1 - Allegro (Éveil d'impression agréable en arrivant à la campagne) : Les cordes entonnent un chant paysan populaire en bohème à l'époque. Le hautbois puis les autres bois énoncent un autre thème plus énergique qui, souligné par le groupe des cordes, sera répété plusieurs fois avec moult variations de son orchestration. Cette écriture suggère un Beethoven bonhomme marchant sur un chemin sous les ramures. Une écoute inattentive ferait penser à de la musique répétitive contemporaine, mais la richesse des variations et la débauche de couleurs sont totalement charmeuses. Ivan Fischer adopte un tempo moyen, fait briller chaque instrument de son bel orchestre. Il est fréquent que les symphonies de Beethoven souffrent d'une épaisseur des timbres due à une prépondérance du jeu des cordes bien plus nombreuses qu'à l'époque classique. Dans cette interprétation, pas de tutti pathétique hors de propos. On se laisse baigner dans une allègre poésie, dans les dialogues pittoresque des bois, notamment dans la coda avec ce passage si difficile des clarinettes. Lumière et brise orchestrales distinguent cette grande interprétation moderne… à ce stade de l'écoute.

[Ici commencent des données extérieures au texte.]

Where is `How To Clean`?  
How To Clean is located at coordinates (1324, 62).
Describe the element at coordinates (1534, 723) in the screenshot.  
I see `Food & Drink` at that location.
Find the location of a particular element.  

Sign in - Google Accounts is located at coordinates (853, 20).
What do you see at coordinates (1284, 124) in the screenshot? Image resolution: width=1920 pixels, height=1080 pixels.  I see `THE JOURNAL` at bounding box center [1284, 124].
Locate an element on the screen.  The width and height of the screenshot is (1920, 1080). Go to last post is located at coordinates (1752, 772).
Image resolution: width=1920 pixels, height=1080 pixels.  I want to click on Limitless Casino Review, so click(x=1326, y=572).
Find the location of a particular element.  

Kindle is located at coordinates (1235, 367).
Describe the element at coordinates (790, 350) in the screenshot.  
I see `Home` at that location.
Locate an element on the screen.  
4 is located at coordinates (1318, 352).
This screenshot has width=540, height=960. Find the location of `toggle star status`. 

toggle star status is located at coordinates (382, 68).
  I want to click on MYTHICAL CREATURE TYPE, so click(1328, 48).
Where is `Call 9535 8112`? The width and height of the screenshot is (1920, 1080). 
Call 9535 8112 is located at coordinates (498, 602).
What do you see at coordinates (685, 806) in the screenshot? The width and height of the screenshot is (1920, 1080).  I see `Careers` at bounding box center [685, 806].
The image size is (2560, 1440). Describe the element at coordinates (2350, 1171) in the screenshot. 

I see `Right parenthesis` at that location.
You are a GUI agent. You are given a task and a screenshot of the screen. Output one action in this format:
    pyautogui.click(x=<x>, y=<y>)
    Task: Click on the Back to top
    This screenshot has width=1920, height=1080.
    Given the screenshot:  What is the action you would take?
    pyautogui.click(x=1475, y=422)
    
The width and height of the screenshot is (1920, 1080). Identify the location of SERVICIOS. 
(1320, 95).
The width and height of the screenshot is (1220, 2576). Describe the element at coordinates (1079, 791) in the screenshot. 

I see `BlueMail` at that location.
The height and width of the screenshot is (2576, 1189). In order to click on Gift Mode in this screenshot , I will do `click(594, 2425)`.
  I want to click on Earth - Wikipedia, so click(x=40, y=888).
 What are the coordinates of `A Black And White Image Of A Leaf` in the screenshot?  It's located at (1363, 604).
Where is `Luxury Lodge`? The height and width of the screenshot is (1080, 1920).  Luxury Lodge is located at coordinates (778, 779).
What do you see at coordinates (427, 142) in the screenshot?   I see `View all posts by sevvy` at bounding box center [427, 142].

2 – Andante molto mosso (Scène au bord du ruisseau) : Une douce ondulation aux cordes nous entraînent près d'un petit cours d'eau. Clarinette et bassons apportent une lumière diffuse dans un pré où le promeneur s'est allongé, peut-être pour une petite sieste rêveuse… Ivan Fischer prend son temps fait chanter avec sensualité les cordes dans le développement. (J'ai connu une amie qui discernait une forme d'érotisme latent dans cette musique !) Frémissement des cordes et mélodies lyriques des bois se lovent lascivement... en effet. Ivan Fischer articule avec génie cette page tout en contraste. Son phrasé se modernise (élève d'Harnoncourt), tourne le dos au romantisme parfois épais des décennies précédentes. Le chef développe chaque détail, détache chaque note des bois aux rôles si essentiels dans cette scène vespérale. Beethoven joue à l'oiseleur avec la flûte et d'autres bois dans la conclusion. Magique.
La Ronde paysanne (Rubens)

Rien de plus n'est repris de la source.